Education Journalist | Study Abroad Strategy Lead | Updated On - Jan 17, 2026
Indian students planning to travel to the United States may be able to secure earlier visa interview appointments by choosing select Indian consulates, after the U.S. Department of State’s latest update showed wide city-wise variation in “next available” interview dates across visa categories.
The U.S. Department of State’s Global Visa Wait Times page—last updated on 14 January 2026—lists estimated wait times for the next available interview appointment for student visas (F, M, J), visitor visas (B1/B2), and work petition categories (H, L, O, P, Q) by city/post.
For student visa interviews (F, M, J), the “next available appointment” estimate currently differs across the five main U.S. consular posts in India—meaning applicants who are flexible about interview city may find faster slots in some locations than others.

Key data: next available student visa interview (F/M/J)
| U.S. post in India | Next available interview (F/M/J) |
|---|---|
| New Delhi | ~1 month |
| Chennai (Madras) | ~1 month |
| Hyderabad | ~2 months |
| Kolkata | ~2 months |
| Mumbai (Bombay) | ~3 months |
Note: These are estimates and can shift as consulates open additional appointments. The State Department says posts release slots regularly, and applicants should check back to move to earlier dates when available.

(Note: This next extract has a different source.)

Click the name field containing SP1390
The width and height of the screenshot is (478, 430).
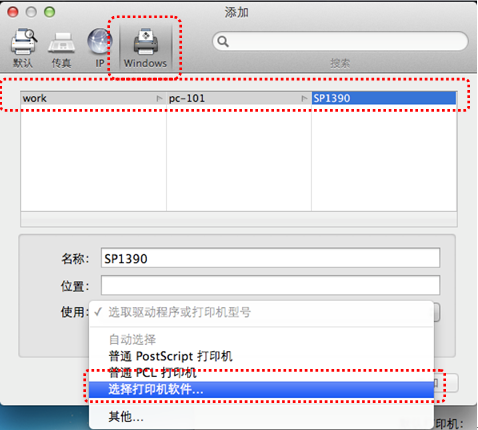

Why this matters (especially for students)
Interview timing is a frequent bottleneck for Indian students trying to align visa stamping with university start dates, housing deadlines, and flight pricing. While student visa wait times are generally shorter than visitor visas, the latest dataset shows that Mumbai’s student visa “next available” estimate is longer than several other Indian posts.
Separately, the same official table shows that visitor visa (B1/B2) backlogs remain materially longer at some posts (for example, “next available” for B1/B2 runs into several months in parts of India), which can affect parents travelling for drop-offs or convocations.
Indian outlets reporting on the update cited the same 14 January refresh and flagged that some cities currently provide quicker access than others, depending on visa type.
What this means for Indian students?
- Consider interview city strategy early: If your timeline is tight, compare “next available” across Delhi, Chennai, Hyderabad, Kolkata, Mumbai before locking plans.
- Don’t rely only on the table—track openings: The State Department explicitly notes that new slots are released regularly, and rescheduling to an earlier slot may be possible if availability improves.
- Plan for variability and admin processing: The wait-time table does not include administrative processing, which can add time after interview in some cases.
- Keep academics and finances “interview-ready”: Earlier slots help only if your documents (I-20/DS-2019, SEVIS fee proof, funding evidence, academic history) are complete—especially close to course start dates.
- Parents travelling with you: If family plans include B1/B2 travel, note that visitor visa appointment delays can be much longer than student visas, so plan separately.
This report is based on the U.S. Department of State’s official Global Visa Wait Times update dated 14 January 2026. All figures are estimates and may change with staffing, workload, and slot releases.